- **PÁGINA**:

David ALGARRA
Las elecciones municipales del 2015 significaron la entrada de nuevas formaciones, cuyo origen se debe especialmente a la crisis económica del 2007 y a la irrupción del 15M. Son los llamados gobiernos del cambio o del municipalismo transformador. A pocos meses de nuevas elecciones, el resultado, más allá de los discursos y de lo simbólico, parece insuficiente. En un momento en el que el binomio Estado-capital ha asimilado y ha integrado en su maquinaria tanto a ideologías de derecha como de izquierda, se hace necesaria una reflexión: para ejercer la libertad y mejorar las condiciones de vida de todos los miembros de una comunidad humana, ¿es suficiente con elegir cada cuatro años un partido, manteniendo las mismas estructuras y dinámicas sociales, políticas y económicas o hay que replantearse radicalmente el modelo?

- **INSTRUCCIÓN A**: Devuelve sin cambios las filas desde la línea que contiene "Viewport: 960px width, 574px height." hasta la que contiene "Click the magnifier", ambas incluidas.

(Elementos guardados de una colección)
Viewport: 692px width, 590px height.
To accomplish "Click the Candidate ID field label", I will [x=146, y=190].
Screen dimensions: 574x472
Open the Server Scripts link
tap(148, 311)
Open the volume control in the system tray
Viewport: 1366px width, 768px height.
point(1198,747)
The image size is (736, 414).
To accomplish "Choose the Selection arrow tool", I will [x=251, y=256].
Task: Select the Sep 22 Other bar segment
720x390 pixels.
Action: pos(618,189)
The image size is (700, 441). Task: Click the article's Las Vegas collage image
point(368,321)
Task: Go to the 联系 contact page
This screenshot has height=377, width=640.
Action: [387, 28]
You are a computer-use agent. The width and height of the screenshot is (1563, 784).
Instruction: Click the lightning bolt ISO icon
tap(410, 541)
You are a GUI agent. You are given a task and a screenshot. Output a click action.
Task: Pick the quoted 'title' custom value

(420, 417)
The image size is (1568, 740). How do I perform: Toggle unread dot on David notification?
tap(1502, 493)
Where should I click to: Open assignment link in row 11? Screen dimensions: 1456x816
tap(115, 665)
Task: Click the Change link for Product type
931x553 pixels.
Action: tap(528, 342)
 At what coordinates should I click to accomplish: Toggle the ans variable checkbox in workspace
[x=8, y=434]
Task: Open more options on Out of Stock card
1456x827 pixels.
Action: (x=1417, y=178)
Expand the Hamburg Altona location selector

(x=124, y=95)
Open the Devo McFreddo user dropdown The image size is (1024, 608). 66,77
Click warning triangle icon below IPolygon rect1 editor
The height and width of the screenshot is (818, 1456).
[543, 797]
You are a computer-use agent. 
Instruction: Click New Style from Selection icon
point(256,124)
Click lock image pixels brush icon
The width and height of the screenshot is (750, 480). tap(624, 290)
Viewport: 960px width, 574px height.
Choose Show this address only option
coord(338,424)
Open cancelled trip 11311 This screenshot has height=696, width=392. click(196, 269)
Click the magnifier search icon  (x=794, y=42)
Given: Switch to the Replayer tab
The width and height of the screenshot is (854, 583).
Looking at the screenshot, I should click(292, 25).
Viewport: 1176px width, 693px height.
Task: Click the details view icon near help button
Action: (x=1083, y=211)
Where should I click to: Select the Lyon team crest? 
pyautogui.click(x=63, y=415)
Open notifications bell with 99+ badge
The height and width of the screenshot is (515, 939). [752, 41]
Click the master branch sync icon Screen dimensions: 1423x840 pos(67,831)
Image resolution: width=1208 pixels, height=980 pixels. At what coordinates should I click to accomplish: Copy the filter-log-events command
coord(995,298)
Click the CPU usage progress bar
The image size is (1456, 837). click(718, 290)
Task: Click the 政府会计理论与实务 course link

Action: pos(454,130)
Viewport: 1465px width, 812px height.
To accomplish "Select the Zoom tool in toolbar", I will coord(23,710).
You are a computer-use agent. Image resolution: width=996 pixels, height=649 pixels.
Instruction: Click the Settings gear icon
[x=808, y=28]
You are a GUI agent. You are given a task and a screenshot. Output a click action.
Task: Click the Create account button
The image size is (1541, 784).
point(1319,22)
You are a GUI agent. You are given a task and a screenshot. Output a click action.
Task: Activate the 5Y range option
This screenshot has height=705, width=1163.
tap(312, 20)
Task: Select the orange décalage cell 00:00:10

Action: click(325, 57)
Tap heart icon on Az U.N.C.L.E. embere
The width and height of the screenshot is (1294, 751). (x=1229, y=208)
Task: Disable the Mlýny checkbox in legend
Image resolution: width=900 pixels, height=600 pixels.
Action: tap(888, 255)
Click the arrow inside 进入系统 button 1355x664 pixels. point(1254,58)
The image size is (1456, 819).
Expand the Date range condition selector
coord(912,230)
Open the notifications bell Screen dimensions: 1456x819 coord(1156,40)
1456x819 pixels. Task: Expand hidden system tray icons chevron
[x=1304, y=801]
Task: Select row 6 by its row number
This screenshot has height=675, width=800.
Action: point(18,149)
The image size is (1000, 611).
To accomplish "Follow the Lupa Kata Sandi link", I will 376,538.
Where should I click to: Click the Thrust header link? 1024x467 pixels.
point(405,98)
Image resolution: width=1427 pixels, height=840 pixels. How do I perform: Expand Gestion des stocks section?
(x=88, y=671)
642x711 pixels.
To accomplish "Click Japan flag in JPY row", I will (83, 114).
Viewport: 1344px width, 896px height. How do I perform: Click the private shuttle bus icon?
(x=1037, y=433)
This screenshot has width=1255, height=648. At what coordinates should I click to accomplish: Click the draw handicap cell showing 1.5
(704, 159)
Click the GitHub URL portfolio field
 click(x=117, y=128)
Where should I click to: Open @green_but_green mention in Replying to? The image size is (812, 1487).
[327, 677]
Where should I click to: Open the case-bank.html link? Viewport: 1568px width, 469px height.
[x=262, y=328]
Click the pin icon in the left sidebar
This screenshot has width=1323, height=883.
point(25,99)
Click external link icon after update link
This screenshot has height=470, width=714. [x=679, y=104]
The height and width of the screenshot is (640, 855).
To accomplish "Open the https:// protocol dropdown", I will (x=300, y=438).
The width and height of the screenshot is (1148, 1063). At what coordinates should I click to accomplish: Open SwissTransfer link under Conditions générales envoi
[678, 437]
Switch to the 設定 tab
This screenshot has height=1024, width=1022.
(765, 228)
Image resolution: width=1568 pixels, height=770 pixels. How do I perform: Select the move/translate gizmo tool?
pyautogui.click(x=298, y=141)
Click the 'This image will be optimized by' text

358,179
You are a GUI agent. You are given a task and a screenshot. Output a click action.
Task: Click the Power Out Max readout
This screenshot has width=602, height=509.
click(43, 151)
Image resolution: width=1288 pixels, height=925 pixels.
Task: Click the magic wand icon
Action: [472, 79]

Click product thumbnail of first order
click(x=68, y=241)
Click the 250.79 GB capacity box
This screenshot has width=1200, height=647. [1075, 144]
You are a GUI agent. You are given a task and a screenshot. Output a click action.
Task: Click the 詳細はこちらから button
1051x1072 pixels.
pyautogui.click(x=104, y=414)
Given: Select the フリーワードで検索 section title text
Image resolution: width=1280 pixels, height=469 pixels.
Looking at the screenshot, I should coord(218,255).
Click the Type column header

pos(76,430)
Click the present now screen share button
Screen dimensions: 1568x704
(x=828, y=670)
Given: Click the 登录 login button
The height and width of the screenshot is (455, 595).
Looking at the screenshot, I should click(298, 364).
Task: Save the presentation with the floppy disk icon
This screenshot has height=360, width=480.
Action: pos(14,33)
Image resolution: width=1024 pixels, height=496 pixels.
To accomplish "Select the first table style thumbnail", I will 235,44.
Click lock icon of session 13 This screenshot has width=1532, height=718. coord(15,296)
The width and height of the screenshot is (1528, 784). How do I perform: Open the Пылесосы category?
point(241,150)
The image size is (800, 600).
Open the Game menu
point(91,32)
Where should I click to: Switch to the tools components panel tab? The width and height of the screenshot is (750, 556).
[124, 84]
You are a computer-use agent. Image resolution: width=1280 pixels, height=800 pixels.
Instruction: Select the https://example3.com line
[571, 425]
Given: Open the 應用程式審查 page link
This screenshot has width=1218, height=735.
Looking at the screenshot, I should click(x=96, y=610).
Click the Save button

- **INSTRUCCIÓN B**: Según el texto sobre las elecciones municipales del 2015, ¿a qué se debe especialmente el origen de las nuevas formaciones?

- **RESULTADO ESPERADO A**:
Viewport: 960px width, 574px height.
Choose Show this address only option
coord(338,424)
Open cancelled trip 11311 This screenshot has height=696, width=392. click(196, 269)
Click the magnifier search icon  (x=794, y=42)

- **RESULTADO ESPERADO B**: A la crisis económica del 2007 y a la irrupción del 15M.